### Tasks to perform
1. List the regional markets named in the article about the Uganda Bankers' Association export facility.
2. According to the article about the Uganda Bankers' Association export facility, what initial amount has been pledged to support exporters?
3. Continue the article about the Uganda Bankers' Association export facility from the point where it stops.

[Opening Text shown section]

Uganda’s financial institutions under their umbrella body, Uganda Bankers’ Association (UBA) have unveiled a special Regional Export Facility (REF) to support Uganda’s exports and post Covid economic recovery. The move will also spur inflow of hard currency to support the shilling.
The initial amount of Uganda shillings one trillion has been pledged as a financial package to support exporters from Uganda, to regenerate and grow export volumes to the regional markets including South Sudan, DRC, Rwanda, Burundi, Kenya, Tanzania and Others.
Relatedly, the Absa financial markets index report for 2022 pointed out that survey participants mentioned that disruption to supply chains, weaker global growth and elevated commodity prices as headwinds to their economies. Hitherto, it was noted that Uganda’s export markets were shrinking year-on-year.
Speaking at the ceremony, UBA Chairperson, Sarah Arapta, said that the REF initiative had been developed as a special industry intervention to support economic recovery given the post-covid effects that saw global, regional and local markets locked down for at least 2 years, leading to loss of markets and attendant cashflows and yet Uganda has comparative advantage in the supply & production of many products needed within our regional neighborhood.
The UBA Chair added that: “Uganda has a strong manufacturing and trading hub capable of serving the regional markets which if well leveraged could be a key engine of growth.”

[Closing Text shown section]
[Opening Data section section]

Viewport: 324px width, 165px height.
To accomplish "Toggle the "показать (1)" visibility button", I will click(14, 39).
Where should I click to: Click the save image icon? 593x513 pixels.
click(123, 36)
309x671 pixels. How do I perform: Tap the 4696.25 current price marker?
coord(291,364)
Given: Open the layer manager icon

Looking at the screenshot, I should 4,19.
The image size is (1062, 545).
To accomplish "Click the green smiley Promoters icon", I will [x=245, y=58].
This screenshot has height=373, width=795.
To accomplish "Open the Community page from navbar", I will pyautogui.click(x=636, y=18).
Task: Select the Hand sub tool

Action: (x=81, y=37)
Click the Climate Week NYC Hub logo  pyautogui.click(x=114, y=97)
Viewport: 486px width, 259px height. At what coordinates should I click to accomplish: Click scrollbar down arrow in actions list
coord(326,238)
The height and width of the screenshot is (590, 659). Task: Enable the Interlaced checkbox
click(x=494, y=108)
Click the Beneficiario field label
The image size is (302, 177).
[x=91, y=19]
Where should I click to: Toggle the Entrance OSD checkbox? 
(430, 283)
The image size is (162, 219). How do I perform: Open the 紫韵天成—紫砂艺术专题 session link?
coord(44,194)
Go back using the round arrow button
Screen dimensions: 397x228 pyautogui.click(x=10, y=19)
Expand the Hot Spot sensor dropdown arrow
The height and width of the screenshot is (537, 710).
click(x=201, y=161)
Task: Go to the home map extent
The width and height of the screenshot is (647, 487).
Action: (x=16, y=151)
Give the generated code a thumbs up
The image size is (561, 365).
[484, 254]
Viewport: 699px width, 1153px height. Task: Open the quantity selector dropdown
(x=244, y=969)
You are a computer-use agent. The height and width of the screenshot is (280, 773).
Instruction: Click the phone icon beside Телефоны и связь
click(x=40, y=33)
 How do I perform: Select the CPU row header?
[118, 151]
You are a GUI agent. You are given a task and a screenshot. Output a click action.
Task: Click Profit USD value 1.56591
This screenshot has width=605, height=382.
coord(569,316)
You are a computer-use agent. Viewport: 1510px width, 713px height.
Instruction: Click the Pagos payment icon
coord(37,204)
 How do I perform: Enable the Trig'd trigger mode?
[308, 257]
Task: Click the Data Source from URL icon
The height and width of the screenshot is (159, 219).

[Closing Data section section]

### Your written answers
1. South Sudan, DRC, Rwanda, Burundi, Kenya, Tanzania

2. One trillion Uganda shillings.

3.
She pointed out that goods manufactured in Uganda for export to the region include construction products like cement, steel bars, iron sheets, and paint. Arapta also said that fast moving consumer goods include scholastic materials, personal care products like cosmetics, textiles, and foam products could benefit from the initiative.
She said that Uganda’s manufacturing sector also has a huge agro-processing component including many food & agricultural products like grain/cereals, vegetables, oil products animal & poultry products, both alcoholic & non-alcoholic drinks including water that can permeate their way into the regional markets via structured and un-structured export financing arrangements.
“As they harness this value chain, Ugandan manufacturers, service providers and traders deliver economic benefits beyond their commercial profit objectives which include employment, foreign exchange, taxes and plenty of backward & forward linkages across several sectors in the economy,” Arapta said.
“As financial sector, we would like to join hands with the Private Sector Foundation of Uganda that includes manufacturers, exporters & other traders to bring alive the regional export drive being championed by the Government. Our objective is to fill up the missing link which is structured financing,” she added.
Ms. Arapta noted that the initiative was intended to address the concerns of manufacturers discussed during the annual banker’s conference held in July this year which include among others, shortage of term finance, favorable pricing and flexibility in structuring of financing facilities.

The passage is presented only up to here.